Pro Wide choice of hardware platforms
Debian has the widest choice of hardware platforms, including:
amd64, armel, armhf, i386, ia64, kfreebsd-i386, kfreebsd-amd64, mips, mipsel, powerpc, sparc, s390, s390x, source, multi-arch.
Pro Wide choice in desktop environments
Debian offers stable and testing CD images specifically built for GNOME (the default), KDE Plasma Workspaces, Xfce and LXDE. Less common window managers such as Enlightenment, Openbox, Fluxbox, GNUstep, IceWM, Window Maker and others can also be installed.
Pro Standard vanilla Linux desktop
Debian runs standard Gnome, XFCE, KDE - it doesn't use its own special desktop environment, which means that users benefit from the work of the whole Linux community, Debian developers can focus on the distribution itself, and any support for your desktop environment on other distributions should work on Debian as well.
Pro Comes with over 37,500 packages
Because of its popularity, Debian has a lot of applications available which range from productivity programs to business software, games and development tools. It comes with over 37,500 packages (software that is precompiled and ready to be installed on a local machine) -- all of them for free.
Pro Highly secure system
Known for being consistent in maintaining a highly secure system. Several other popular distros use Debian as a base or core for their own Linux OS, the security being one of the main factors why it's so commonly used.
Pro Live install images for CDs, DVDs and USB thumb drives
Debian releases live install images for CDs, DVDs and USB thumb drives, for the i386 and amd64 architectures, and with a choice of desktop environments. These Debian Live images allow the user to boot from a removable media and run Debian without affecting the contents of their computer.
Pro Well-working team
The developer works very well so the the code is one of the best written out there.
Pro Very stable
Pro Rolling or Release based
Every Debian Release can either use a Rolling or Release based model.

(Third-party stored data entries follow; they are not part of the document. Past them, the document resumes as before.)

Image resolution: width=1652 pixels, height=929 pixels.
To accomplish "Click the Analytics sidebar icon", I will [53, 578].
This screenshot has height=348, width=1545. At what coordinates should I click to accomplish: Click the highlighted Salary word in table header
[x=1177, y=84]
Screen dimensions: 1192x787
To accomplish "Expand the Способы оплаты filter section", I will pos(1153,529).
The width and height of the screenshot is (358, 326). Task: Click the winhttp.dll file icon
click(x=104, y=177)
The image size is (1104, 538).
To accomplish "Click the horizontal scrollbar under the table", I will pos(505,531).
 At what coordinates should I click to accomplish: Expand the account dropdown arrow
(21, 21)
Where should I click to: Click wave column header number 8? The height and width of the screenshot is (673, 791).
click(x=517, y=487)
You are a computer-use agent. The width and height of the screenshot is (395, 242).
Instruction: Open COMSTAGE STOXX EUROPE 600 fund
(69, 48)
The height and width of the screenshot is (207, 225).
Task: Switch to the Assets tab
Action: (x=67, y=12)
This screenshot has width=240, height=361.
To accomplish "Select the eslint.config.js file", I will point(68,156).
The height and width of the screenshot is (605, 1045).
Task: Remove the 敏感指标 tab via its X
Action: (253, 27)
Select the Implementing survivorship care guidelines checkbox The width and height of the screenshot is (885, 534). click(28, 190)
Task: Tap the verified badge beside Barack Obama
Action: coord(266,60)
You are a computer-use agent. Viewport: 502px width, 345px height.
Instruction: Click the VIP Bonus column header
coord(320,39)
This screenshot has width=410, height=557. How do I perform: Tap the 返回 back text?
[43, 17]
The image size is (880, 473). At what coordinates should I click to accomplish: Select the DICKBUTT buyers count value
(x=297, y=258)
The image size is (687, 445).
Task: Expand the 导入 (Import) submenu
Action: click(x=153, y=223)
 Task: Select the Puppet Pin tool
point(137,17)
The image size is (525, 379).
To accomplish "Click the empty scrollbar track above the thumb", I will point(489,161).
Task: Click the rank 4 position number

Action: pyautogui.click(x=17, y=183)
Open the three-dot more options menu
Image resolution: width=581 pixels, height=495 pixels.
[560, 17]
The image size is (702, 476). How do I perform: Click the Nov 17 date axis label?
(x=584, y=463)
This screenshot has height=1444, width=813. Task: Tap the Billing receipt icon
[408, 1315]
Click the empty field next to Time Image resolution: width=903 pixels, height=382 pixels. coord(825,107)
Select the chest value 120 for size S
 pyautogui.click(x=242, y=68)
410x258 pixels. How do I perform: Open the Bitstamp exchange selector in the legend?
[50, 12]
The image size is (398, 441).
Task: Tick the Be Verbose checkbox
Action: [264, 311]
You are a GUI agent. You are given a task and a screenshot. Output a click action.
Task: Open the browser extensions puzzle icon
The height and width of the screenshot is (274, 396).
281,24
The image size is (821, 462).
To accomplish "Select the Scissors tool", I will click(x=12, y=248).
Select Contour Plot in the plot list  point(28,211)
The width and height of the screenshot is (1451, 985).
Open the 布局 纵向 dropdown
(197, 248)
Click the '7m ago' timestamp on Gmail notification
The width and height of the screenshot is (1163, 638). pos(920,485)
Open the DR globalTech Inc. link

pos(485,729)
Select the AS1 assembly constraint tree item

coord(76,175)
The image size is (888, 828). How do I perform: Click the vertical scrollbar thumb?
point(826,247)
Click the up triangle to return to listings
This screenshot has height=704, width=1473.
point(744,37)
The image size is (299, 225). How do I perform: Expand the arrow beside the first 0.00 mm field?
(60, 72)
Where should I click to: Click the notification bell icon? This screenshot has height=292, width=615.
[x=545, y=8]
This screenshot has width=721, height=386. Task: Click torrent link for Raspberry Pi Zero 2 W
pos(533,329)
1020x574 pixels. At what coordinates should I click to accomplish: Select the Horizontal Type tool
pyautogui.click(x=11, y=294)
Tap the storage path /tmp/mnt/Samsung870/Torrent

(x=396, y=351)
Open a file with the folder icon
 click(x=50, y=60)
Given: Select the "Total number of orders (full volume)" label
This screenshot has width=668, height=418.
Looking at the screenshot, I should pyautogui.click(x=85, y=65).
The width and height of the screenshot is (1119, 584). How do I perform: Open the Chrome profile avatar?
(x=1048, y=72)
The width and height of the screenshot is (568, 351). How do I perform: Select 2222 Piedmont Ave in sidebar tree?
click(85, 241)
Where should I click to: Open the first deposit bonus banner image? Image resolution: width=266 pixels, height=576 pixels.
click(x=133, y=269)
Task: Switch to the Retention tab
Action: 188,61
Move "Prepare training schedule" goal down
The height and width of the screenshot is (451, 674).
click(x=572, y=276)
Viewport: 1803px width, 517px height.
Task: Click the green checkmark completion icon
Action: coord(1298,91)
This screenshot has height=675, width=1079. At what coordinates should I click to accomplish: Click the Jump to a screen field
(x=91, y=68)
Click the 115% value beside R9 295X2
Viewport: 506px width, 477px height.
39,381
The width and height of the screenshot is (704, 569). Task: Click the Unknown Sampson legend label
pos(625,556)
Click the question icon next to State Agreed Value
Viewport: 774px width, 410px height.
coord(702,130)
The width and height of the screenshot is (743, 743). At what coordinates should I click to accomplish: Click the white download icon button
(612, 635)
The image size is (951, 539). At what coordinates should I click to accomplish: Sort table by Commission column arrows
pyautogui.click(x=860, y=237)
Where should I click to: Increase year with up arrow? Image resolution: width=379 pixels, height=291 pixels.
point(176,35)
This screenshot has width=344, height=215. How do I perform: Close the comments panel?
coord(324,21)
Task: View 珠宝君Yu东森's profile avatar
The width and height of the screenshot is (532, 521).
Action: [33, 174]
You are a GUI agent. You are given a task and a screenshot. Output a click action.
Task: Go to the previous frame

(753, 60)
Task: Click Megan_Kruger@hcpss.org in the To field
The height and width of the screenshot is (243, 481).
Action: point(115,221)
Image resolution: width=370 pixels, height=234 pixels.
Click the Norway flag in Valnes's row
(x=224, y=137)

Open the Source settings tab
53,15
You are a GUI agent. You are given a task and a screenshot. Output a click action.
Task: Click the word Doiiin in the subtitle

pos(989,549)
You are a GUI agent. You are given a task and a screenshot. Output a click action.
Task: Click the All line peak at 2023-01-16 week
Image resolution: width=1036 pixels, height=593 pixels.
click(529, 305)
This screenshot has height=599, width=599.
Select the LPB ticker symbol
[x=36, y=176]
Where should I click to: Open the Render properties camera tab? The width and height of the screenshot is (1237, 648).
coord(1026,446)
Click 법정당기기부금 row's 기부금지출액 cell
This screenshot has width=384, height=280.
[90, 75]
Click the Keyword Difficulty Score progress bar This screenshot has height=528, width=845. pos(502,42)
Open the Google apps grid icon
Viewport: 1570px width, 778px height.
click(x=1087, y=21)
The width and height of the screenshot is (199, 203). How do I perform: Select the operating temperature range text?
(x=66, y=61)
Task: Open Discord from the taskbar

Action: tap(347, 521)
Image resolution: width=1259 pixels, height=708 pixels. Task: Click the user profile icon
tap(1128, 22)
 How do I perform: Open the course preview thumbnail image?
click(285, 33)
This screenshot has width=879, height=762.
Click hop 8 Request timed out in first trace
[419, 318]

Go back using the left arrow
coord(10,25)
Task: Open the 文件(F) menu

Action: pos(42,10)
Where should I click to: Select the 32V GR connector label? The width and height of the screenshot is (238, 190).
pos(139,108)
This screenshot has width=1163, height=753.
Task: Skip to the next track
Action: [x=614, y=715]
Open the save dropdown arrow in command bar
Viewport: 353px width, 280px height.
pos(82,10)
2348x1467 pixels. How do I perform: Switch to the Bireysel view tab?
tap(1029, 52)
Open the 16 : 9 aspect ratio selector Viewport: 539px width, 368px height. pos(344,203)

Pro A lot of ways to install software
You can either use aptitude, apt or apt-build to install software from the Debian package archives.
Pro Great for gaming
As Debian is the base for SteamOS and because Ubuntu is based on it, it's almost certain that all Linux games will run properly and require no hacks like creating symbolic links because of some hardcoded paths.
Con No default support for non-free hardware
Non-free hardware will not work upon install of Debian and the user will need to search out the correct non-free software to install in order to make them work. This can be difficult if one of the things not working is the WiFi connection.
Con No choices
Debian basically doesn't give you any choices: for example it is very hard to use a different Sound system than ALSA like OSS4, and the same goes for different init systems.
Con Ridiculous package splitting
Even though it makes sense to split devel and the actual binary of an application, the splitting has become as mess in debian and its derivates: for example the nvidia driver is splitted into over 40 different packages.
Con Old software is not useful, but is stable
Certainly for the stable and old stable versions. But the testing version has quite up to date software.
Con Internal quarrels harm the project
Instead of working all together to provide the best Operating System, some maintainers are just ignorant and aggressive to new ideas or new maintainers. That led to many crises and controversy in Debian's history.